Юность на экране. Репрезентация молодых людей в кино и на телевидении — страница 26 из 48

Взросление, девичество и готика

Как я писал в главе 1, юность часто рассматривается как этап, на котором человек может потерпеть неудачу в социализации. Существует риск, что ребенок не справится с переходом к стабильной, взрослой жизни, и это рассматривается как потенциальная угроза социальному порядку. Эта угроза может принимать различные формы, и особенно сильно она зависит от гендера. У мальчиков риск в основном связан с насилием и преступностью (как мы убедились в главе 2), а у девочек – с зарождающейся сексуальностью. Представления о девочках-подростках обычно подчеркивают их хрупкость и неумение противостоять сексуальной эксплуатации или, наоборот, опасности, связанные с активной, независимой сексуальностью. Это не только девочки из «группы риска», но также и те, кто представляет опасность для других. В этом смысле «защита» девочек и регулирование их сексуальности становятся ключевыми императивами.

Мы уже знаем, что традиционные нарративы о «вступлении в возраст» обычно представляют подростковый возраст как переходный этап на пути к взрослой жизни. Подростковая идентичность часто рассматривается как непостоянная, изменчивая и непонятная для самих молодых людей. Достижение зрелости – это вопрос соответствия нормам и самоконтроля. Чтобы стать мужчиной, мальчик должен обуздать агрессивные, антисоциальные инстинкты; чтобы стать женщиной, девочка должна научиться обуздать свою сексуальность. «Девичья» женственность – это симптом незрелости, своего рода расстройство, и его необходимо оставить позади, чтобы девочка успешно перешла во взрослую жизнь. И все же подростковый возраст остается лиминальной, то есть промежуточной, стадией, на которой сначала нужно обозначить допустимую степень свободы, прежде чем ее контролировать.

Однако есть и другая культурная традиция, в которой подростковый возраст – и особенно женский – представлен совершенно иначе. Это «готическая» традиция, которая пережила удивительное возрождение в англо-американской популярной культуре за последние несколько десятилетий [2]. Здесь подростковый возраст представляется как опасная и таинственная сила. Вместо того чтобы сдерживаться, в этих рассказах молодые люди подрывают и преступают власть взрослых. В частности, девочки-подростки рассматриваются как зарождающаяся страшная угроза мужскому контролю. Этот образ, пожалуй, наиболее очевиден в фильмах ужасов, где существует давняя практика изображения демонических девочек: «Дурное семя» (1956), «Экзорцист» (1973) и «Кэрри» (1976). Примечательно, что именно первая менструация Кэрри приводит к появлению у героини навыков телекинеза.
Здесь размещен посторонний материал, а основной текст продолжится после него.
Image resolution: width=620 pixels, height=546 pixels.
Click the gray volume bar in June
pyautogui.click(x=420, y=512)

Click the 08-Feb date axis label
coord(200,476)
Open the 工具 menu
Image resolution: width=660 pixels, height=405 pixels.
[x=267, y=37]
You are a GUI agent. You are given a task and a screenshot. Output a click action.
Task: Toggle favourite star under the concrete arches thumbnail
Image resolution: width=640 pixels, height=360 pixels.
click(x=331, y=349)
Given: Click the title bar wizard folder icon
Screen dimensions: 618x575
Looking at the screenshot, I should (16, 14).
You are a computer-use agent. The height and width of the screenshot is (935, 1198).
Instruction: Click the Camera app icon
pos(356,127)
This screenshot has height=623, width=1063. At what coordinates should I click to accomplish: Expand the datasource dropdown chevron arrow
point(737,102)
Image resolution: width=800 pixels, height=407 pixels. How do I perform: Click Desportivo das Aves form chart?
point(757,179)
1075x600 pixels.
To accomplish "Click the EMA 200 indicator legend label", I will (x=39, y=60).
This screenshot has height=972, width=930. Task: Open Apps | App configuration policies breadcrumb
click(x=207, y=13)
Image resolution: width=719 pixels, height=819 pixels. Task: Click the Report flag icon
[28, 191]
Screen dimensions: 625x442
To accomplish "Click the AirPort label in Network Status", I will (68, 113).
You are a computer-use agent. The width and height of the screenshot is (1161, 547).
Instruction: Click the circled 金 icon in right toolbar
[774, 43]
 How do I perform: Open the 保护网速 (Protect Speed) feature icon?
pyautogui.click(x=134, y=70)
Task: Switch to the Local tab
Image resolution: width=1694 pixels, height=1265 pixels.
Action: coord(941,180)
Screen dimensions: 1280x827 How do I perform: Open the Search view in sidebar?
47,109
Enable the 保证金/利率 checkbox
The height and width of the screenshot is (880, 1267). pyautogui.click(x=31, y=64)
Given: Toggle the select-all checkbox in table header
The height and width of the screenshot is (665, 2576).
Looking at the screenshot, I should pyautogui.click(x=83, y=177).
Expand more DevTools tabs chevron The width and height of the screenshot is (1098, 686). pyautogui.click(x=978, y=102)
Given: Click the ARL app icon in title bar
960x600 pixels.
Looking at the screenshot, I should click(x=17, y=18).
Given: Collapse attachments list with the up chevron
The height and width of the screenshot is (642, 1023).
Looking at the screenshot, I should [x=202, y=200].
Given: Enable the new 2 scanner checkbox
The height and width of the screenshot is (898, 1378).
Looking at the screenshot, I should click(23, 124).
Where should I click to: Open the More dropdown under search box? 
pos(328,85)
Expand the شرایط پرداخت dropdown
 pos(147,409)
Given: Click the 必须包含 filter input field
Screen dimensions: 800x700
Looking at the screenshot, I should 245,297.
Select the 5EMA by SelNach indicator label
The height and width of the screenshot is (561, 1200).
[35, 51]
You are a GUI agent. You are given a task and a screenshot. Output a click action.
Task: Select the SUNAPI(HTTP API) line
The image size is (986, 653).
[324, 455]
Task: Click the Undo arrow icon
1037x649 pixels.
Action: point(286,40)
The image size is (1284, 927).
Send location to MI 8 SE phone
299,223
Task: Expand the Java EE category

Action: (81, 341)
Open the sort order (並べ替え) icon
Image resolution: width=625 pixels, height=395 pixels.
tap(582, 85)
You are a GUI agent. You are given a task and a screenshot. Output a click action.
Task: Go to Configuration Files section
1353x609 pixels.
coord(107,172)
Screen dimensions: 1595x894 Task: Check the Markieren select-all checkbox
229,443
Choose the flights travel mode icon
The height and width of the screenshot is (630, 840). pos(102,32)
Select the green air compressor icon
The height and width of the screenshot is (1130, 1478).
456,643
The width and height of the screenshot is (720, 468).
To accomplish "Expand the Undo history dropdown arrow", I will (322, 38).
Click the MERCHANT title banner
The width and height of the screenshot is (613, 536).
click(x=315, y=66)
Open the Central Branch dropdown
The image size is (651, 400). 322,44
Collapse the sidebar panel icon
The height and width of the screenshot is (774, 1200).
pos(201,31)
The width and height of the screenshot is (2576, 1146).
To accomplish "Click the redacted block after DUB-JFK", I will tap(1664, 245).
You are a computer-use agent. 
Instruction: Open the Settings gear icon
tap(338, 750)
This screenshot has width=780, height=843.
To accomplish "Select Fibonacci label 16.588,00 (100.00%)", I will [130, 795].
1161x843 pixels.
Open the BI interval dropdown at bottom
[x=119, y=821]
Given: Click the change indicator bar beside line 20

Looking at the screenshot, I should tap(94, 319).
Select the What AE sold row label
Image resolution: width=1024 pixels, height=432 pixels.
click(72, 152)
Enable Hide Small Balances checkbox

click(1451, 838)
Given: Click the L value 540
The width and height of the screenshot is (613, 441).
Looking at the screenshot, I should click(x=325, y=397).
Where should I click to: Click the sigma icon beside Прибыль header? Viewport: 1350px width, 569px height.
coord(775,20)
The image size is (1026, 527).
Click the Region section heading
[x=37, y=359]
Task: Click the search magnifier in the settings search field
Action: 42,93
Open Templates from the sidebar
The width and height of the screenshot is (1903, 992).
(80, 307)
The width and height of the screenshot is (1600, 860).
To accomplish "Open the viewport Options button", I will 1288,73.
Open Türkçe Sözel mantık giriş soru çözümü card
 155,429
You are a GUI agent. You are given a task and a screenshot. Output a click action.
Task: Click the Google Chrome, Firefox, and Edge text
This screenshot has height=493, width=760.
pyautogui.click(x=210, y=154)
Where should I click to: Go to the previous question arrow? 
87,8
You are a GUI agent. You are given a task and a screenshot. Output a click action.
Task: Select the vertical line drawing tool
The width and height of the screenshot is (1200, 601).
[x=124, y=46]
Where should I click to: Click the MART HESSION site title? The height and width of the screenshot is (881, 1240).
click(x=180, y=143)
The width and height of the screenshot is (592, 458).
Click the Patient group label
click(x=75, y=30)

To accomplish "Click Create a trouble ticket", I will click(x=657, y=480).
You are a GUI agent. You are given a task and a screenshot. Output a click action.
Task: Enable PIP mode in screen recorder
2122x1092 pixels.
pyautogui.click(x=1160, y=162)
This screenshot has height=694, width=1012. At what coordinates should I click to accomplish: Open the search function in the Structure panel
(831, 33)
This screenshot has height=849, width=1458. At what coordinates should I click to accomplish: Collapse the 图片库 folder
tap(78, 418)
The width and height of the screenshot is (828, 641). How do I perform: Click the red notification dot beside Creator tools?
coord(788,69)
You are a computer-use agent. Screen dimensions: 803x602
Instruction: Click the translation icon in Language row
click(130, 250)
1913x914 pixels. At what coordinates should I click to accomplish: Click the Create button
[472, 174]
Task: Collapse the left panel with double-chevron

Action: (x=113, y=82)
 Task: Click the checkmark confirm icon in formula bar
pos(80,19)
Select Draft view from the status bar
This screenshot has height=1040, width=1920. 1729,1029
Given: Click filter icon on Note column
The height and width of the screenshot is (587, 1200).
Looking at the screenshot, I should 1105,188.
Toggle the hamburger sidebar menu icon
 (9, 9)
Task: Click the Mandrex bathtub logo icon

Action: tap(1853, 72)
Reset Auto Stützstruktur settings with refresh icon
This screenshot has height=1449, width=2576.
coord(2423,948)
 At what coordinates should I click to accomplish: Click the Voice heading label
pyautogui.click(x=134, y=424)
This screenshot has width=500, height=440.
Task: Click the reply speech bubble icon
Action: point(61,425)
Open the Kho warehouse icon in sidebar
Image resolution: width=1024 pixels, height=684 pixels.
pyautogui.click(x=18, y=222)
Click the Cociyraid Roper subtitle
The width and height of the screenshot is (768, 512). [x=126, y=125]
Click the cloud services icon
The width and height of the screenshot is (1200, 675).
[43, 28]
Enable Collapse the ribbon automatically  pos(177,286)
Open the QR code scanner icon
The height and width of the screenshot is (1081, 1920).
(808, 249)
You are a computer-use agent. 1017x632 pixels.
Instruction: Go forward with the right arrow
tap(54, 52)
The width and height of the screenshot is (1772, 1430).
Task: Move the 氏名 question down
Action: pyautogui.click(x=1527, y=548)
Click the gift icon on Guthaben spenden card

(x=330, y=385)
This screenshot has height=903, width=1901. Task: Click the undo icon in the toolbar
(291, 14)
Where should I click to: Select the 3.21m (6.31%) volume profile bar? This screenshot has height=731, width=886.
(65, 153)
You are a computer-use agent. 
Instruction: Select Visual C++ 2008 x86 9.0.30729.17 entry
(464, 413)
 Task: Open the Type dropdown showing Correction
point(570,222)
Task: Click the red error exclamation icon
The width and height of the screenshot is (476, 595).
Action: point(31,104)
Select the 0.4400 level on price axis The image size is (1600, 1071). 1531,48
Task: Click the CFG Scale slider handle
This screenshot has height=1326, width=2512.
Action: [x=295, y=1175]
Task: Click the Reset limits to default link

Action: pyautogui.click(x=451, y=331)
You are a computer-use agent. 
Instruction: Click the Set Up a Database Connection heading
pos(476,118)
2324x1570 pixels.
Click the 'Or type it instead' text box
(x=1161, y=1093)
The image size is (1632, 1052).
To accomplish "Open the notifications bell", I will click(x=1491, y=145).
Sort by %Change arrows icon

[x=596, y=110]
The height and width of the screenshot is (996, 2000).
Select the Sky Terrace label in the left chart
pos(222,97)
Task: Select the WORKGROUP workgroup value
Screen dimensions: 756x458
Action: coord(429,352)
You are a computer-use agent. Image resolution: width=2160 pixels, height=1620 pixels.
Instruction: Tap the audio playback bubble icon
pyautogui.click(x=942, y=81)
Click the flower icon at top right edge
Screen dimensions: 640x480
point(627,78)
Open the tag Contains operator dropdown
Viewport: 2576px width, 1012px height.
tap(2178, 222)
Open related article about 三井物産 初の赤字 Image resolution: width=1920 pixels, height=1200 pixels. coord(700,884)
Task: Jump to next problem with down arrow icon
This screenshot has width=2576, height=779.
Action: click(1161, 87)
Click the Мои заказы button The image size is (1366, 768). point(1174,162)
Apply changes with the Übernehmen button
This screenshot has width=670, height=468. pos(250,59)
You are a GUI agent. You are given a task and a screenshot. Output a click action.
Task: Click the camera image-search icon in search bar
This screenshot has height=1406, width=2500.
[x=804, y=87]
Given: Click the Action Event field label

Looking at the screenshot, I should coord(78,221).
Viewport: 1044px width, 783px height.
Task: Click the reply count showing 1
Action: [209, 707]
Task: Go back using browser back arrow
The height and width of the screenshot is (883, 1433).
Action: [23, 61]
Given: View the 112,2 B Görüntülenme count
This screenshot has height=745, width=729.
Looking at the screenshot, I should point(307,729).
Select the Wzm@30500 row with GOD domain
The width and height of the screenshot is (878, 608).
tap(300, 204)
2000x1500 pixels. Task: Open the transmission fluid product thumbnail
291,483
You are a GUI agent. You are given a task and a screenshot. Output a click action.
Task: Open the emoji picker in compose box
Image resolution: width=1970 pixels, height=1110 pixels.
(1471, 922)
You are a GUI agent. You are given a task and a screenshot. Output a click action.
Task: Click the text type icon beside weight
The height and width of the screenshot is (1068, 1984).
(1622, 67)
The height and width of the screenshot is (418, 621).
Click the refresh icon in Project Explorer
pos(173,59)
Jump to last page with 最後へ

Между тем в более поздних сплэттерах[45] сексуально активные девочки борются со взрослыми, которые пытаются их подавлять и сдерживать, а также с чудовищной силой, которая распирает их изнутри.

Однако эта тенденция также проявляется в менее зрелищной и кровавой форме в поздних независимых фильмах, включая те, которые я буду разбирать в этой главе. В этих фильмах сама женщина-подросток становится своего рода зоной конфликта, местом встречи между сексом, болезнью и смертью. Проблема здесь не столько в самой сексуальности, сколько в ее подавлении: именно подавление провоцирует болезни и грязь, а также толкает девочек к хаосу. Подростковый возраст девочек в кино этого времени – что-то чужеродное и непознаваемое, даже сверхъестественное: он вызывает чувство дискомфорта, ужаса и дезориентации. Однако процесс взросления часто рассматривается в негативном или амбивалентном ключе. Несколько центральных персонажей не могут успешно перейти во взрослую жизнь: у них не получается ассимилироваться в семье или обществе и поэтому исчезают, умирают, кончают с собой или оказываются в тюрьме. Даже если кажется, что они «излечились», проблема не решается до конца.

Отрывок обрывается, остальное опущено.